*WHAT IS BEING ASKED*
Out of the entries that follow, copy each line containing "speaker".

———

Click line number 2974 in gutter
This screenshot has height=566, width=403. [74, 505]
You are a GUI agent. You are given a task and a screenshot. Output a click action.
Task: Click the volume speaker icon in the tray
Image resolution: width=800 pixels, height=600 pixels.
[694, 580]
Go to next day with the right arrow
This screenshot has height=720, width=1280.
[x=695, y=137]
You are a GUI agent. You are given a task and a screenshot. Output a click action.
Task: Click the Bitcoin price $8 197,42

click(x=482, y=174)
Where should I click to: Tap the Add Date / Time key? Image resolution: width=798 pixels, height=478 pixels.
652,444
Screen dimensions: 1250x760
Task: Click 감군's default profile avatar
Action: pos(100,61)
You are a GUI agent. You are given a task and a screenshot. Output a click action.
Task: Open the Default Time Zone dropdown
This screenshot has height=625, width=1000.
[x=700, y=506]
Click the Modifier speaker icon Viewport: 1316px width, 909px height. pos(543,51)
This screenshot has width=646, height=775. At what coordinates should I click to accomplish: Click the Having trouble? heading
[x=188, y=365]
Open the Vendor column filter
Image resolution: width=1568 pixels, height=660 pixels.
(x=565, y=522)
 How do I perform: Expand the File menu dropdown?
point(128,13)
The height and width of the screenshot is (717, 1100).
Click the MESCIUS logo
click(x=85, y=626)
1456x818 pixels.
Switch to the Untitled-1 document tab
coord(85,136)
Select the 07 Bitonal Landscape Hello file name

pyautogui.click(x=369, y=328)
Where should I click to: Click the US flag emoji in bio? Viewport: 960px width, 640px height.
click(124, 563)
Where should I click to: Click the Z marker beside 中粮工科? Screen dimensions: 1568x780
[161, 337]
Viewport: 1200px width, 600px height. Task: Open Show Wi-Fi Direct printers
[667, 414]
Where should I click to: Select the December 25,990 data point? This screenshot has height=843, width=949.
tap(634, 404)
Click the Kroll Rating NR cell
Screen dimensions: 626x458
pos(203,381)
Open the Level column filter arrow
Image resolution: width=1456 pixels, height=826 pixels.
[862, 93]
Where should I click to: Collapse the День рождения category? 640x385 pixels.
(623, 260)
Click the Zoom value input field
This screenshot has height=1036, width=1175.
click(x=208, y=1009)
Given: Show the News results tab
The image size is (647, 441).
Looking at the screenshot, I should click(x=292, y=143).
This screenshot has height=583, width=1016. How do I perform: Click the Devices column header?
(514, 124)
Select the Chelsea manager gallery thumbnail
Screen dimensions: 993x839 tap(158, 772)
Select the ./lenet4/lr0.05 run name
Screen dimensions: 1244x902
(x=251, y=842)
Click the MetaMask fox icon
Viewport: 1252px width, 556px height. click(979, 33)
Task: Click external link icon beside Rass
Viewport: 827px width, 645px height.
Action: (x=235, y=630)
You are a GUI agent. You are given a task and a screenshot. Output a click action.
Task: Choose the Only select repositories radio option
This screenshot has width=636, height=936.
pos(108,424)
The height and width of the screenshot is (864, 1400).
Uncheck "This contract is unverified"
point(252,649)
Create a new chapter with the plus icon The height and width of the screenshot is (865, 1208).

———

*ANSWER AREA*
Task: Click the volume speaker icon in the tray
Click the Modifier speaker icon Viewport: 1316px width, 909px height. pos(543,51)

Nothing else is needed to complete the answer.